#### EXERCISE INSTRUCTIONS
Your answer must be a word-for-word copy of the listing, with all pictures excluded.

#### PROVIDED DATA
-------

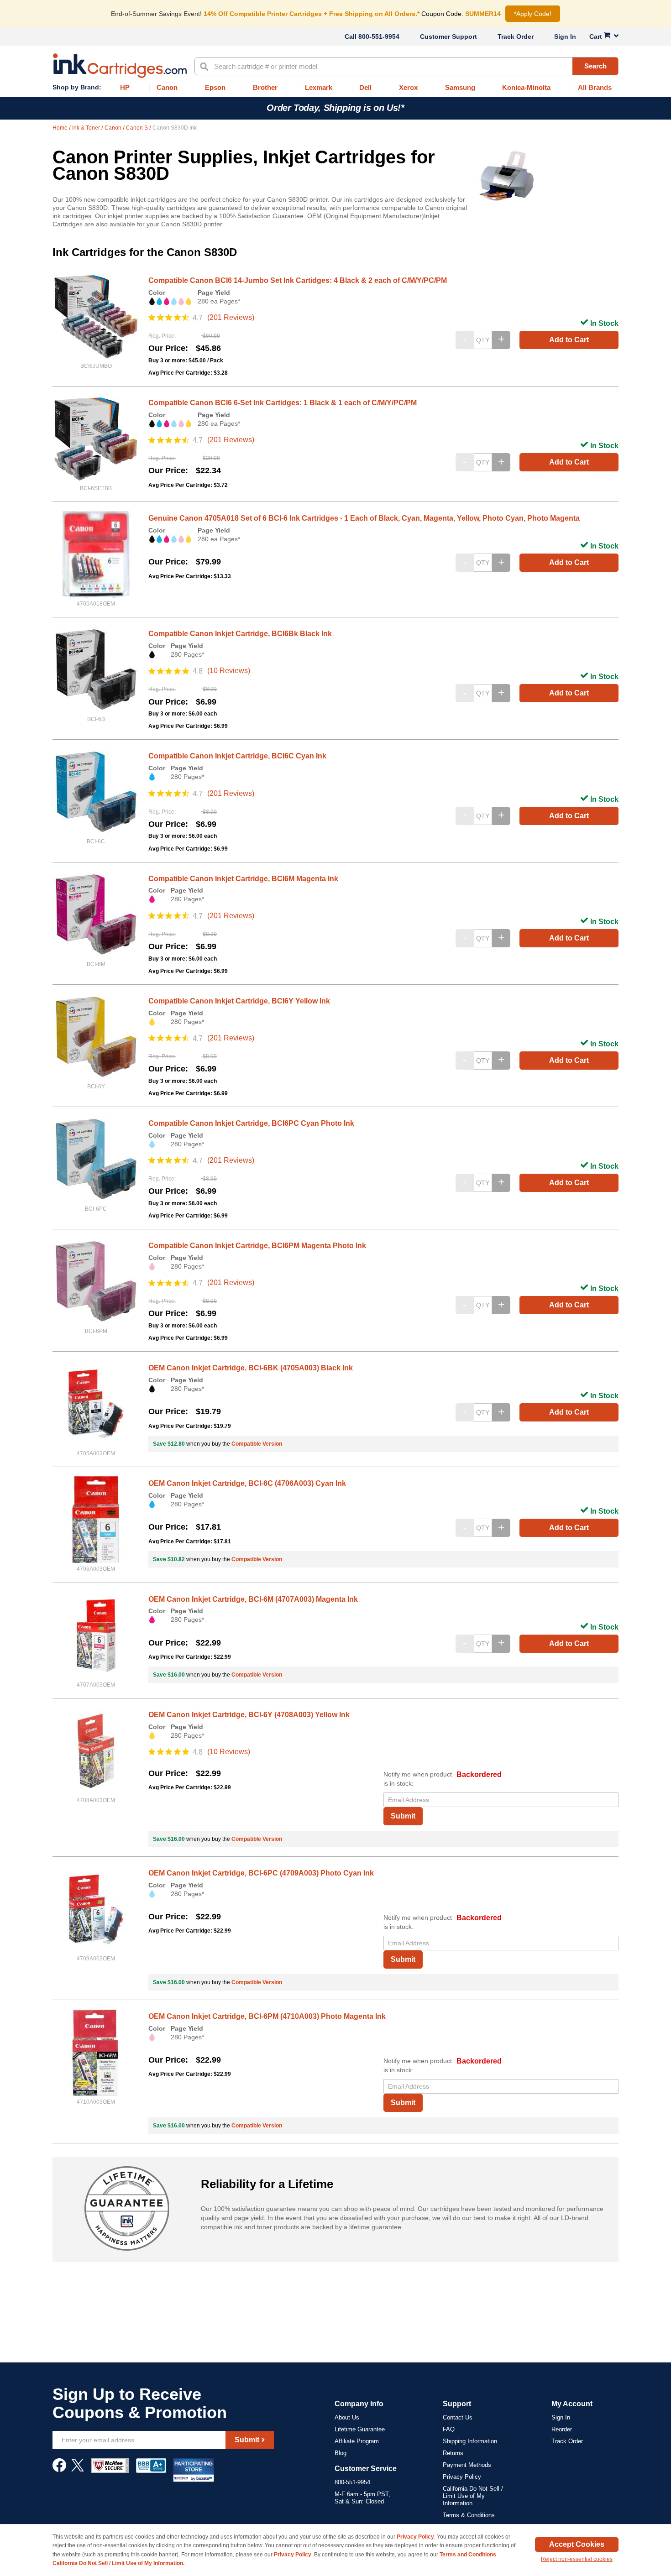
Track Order (516, 36)
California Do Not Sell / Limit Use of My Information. (118, 2563)
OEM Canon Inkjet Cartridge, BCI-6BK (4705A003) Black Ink (250, 1368)
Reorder (561, 2429)
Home (60, 128)
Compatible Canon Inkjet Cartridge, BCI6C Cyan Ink (237, 756)
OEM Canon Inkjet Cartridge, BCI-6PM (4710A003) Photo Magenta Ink (267, 2016)
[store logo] (119, 65)
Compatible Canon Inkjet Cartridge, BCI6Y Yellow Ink (239, 1001)
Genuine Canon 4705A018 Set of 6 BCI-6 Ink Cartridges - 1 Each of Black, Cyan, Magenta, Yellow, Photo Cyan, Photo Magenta (364, 518)
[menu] (335, 88)
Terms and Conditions (468, 2554)
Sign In (565, 36)
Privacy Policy (462, 2476)
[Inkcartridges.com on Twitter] (77, 2469)
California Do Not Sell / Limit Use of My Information (473, 2496)
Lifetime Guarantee (360, 2429)
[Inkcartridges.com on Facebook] (59, 2469)
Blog (340, 2453)
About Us (347, 2417)
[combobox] (406, 66)
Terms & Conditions (469, 2515)
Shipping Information (470, 2441)
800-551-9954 (378, 36)
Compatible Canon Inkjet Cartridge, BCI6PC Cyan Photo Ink (251, 1123)
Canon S (137, 128)
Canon (114, 128)
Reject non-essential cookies (577, 2559)
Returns (453, 2453)
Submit (403, 1816)
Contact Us (457, 2417)
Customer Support (448, 36)
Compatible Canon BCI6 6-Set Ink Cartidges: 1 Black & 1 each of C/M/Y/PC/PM (282, 403)
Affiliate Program (357, 2441)
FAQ (449, 2429)
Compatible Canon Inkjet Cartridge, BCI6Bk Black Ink (240, 633)
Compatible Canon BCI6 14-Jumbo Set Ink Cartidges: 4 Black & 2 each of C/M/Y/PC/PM (297, 280)
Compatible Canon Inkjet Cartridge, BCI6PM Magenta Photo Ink (257, 1245)
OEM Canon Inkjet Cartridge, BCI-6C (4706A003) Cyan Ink (247, 1483)
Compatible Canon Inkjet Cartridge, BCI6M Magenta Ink (243, 879)
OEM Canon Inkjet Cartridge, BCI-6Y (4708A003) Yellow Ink (249, 1715)
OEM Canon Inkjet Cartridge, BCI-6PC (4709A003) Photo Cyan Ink (261, 1873)
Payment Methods (467, 2464)
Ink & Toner (86, 128)
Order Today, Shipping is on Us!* (335, 108)
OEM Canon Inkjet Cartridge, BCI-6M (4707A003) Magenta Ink (253, 1599)
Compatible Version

-------

#### SOLUTION FOR THIS TASK
Track Order (516, 36)
California Do Not Sell / Limit Use of My Information. (118, 2563)
OEM Canon Inkjet Cartridge, BCI-6BK (4705A003) Black Ink (250, 1368)
Reorder (561, 2429)
Home (60, 128)
Compatible Canon Inkjet Cartridge, BCI6C Cyan Ink (237, 756)
OEM Canon Inkjet Cartridge, BCI-6PM (4710A003) Photo Magenta Ink (267, 2016)
[store logo] (119, 65)
Compatible Canon Inkjet Cartridge, BCI6Y Yellow Ink (239, 1001)
Genuine Canon 4705A018 Set of 6 BCI-6 Ink Cartridges - 1 Each of Black, Cyan, Magenta, Yellow, Photo Cyan, Photo Magenta (364, 518)
[menu] (335, 88)
Terms and Conditions (468, 2554)
Sign In (565, 36)
Privacy Policy (462, 2476)
[Inkcartridges.com on Twitter] (77, 2469)
California Do Not Sell / Limit Use of My Information (473, 2496)
Lifetime Guarantee (360, 2429)
[Inkcartridges.com on Facebook] (59, 2469)
Blog (340, 2453)
About Us (347, 2417)
[combobox] (406, 66)
Terms & Conditions (469, 2515)
Shipping Information (470, 2441)
800-551-9954 (378, 36)
Compatible Canon Inkjet Cartridge, BCI6PC Cyan Photo Ink (251, 1123)
Canon S (137, 128)
Canon (114, 128)
Reject non-essential cookies (577, 2559)
Returns (453, 2453)
Submit (403, 1816)
Contact Us (457, 2417)
Customer Support (448, 36)
Compatible Canon BCI6 6-Set Ink Cartidges: 1 Black & 1 each of C/M/Y/PC/PM (282, 403)
Affiliate Program (357, 2441)
FAQ (449, 2429)
Compatible Canon Inkjet Cartridge, BCI6Bk Black Ink (240, 633)
Compatible Canon BCI6 14-Jumbo Set Ink Cartidges: 4 Black & 2 each of C/M/Y/PC/PM (297, 280)
Compatible Canon Inkjet Cartridge, BCI6PM Magenta Photo Ink (257, 1245)
OEM Canon Inkjet Cartridge, BCI-6C (4706A003) Cyan Ink (247, 1483)
Compatible Canon Inkjet Cartridge, BCI6M Magenta Ink (243, 879)
OEM Canon Inkjet Cartridge, BCI-6Y (4708A003) Yellow Ink (249, 1715)
OEM Canon Inkjet Cartridge, BCI-6PC (4709A003) Photo Cyan Ink (261, 1873)
Payment Methods (467, 2464)
Ink & Toner (86, 128)
Order Today, Shipping is on Us!* (335, 108)
OEM Canon Inkjet Cartridge, BCI-6M (4707A003) Magenta Ink (253, 1599)
Compatible Version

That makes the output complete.